● AIM OF THE TASK
Copy out every record precisely.
★ ★ ★ ★
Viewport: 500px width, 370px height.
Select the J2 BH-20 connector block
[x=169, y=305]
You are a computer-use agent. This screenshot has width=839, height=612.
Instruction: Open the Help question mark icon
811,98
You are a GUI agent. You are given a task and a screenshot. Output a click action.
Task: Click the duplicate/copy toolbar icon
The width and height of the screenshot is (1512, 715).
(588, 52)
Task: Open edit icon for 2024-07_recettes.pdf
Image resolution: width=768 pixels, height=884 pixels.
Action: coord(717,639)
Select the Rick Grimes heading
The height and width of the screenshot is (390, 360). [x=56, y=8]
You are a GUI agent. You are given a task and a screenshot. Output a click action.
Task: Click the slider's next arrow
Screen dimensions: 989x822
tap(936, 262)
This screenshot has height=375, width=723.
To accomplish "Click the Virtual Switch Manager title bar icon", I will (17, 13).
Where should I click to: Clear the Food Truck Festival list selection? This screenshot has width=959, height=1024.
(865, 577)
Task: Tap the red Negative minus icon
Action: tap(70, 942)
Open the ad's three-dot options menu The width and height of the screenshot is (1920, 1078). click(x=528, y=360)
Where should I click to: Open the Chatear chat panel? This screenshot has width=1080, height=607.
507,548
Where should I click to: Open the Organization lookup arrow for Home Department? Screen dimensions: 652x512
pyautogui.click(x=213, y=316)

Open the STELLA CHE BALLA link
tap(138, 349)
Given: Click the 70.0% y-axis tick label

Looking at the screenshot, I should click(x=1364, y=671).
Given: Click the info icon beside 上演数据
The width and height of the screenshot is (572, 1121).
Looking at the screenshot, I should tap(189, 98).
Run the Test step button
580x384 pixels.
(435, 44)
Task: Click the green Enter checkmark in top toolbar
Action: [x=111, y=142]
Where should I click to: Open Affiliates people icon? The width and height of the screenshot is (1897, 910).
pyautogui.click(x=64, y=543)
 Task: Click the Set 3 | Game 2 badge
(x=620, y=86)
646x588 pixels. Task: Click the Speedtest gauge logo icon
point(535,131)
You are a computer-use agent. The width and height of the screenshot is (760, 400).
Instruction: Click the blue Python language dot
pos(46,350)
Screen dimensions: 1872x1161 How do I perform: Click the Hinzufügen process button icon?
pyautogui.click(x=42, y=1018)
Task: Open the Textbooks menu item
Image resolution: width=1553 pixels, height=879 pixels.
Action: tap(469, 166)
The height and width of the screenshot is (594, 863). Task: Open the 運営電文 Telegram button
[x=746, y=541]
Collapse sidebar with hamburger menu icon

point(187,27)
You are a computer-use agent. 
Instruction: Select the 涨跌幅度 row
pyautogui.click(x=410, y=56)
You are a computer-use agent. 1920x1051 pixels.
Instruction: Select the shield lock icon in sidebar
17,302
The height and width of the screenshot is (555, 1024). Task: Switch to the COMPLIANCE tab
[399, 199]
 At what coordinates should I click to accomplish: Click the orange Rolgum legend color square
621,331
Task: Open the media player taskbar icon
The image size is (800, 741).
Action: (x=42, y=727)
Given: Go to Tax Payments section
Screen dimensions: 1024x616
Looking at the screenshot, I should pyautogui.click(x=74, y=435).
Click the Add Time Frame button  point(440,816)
★ ★ ★ ★
● OUTPUT
Viewport: 500px width, 370px height.
Select the J2 BH-20 connector block
[x=169, y=305]
You are a computer-use agent. This screenshot has width=839, height=612.
Instruction: Open the Help question mark icon
811,98
You are a GUI agent. You are given a task and a screenshot. Output a click action.
Task: Click the duplicate/copy toolbar icon
The width and height of the screenshot is (1512, 715).
(588, 52)
Task: Open edit icon for 2024-07_recettes.pdf
Image resolution: width=768 pixels, height=884 pixels.
Action: coord(717,639)
Select the Rick Grimes heading
The height and width of the screenshot is (390, 360). [x=56, y=8]
You are a GUI agent. You are given a task and a screenshot. Output a click action.
Task: Click the slider's next arrow
Screen dimensions: 989x822
tap(936, 262)
This screenshot has height=375, width=723.
To accomplish "Click the Virtual Switch Manager title bar icon", I will (17, 13).
Where should I click to: Clear the Food Truck Festival list selection? This screenshot has width=959, height=1024.
(865, 577)
Task: Tap the red Negative minus icon
Action: tap(70, 942)
Open the ad's three-dot options menu The width and height of the screenshot is (1920, 1078). click(x=528, y=360)
Where should I click to: Open the Chatear chat panel? This screenshot has width=1080, height=607.
507,548
Where should I click to: Open the Organization lookup arrow for Home Department? Screen dimensions: 652x512
pyautogui.click(x=213, y=316)

Open the STELLA CHE BALLA link
tap(138, 349)
Given: Click the 70.0% y-axis tick label

Looking at the screenshot, I should click(x=1364, y=671).
Given: Click the info icon beside 上演数据
The width and height of the screenshot is (572, 1121).
Looking at the screenshot, I should tap(189, 98).
Run the Test step button
580x384 pixels.
(435, 44)
Task: Click the green Enter checkmark in top toolbar
Action: [x=111, y=142]
Where should I click to: Open Affiliates people icon? The width and height of the screenshot is (1897, 910).
pyautogui.click(x=64, y=543)
 Task: Click the Set 3 | Game 2 badge
(x=620, y=86)
646x588 pixels. Task: Click the Speedtest gauge logo icon
point(535,131)
You are a computer-use agent. The width and height of the screenshot is (760, 400).
Instruction: Click the blue Python language dot
pos(46,350)
Screen dimensions: 1872x1161 How do I perform: Click the Hinzufügen process button icon?
pyautogui.click(x=42, y=1018)
Task: Open the Textbooks menu item
Image resolution: width=1553 pixels, height=879 pixels.
Action: tap(469, 166)
The height and width of the screenshot is (594, 863). Task: Open the 運営電文 Telegram button
[x=746, y=541]
Collapse sidebar with hamburger menu icon

point(187,27)
You are a computer-use agent. 
Instruction: Select the 涨跌幅度 row
pyautogui.click(x=410, y=56)
You are a computer-use agent. 1920x1051 pixels.
Instruction: Select the shield lock icon in sidebar
17,302
The height and width of the screenshot is (555, 1024). Task: Switch to the COMPLIANCE tab
[399, 199]
 At what coordinates should I click to accomplish: Click the orange Rolgum legend color square
621,331
Task: Open the media player taskbar icon
The image size is (800, 741).
Action: (x=42, y=727)
Given: Go to Tax Payments section
Screen dimensions: 1024x616
Looking at the screenshot, I should pyautogui.click(x=74, y=435).
Click the Add Time Frame button  point(440,816)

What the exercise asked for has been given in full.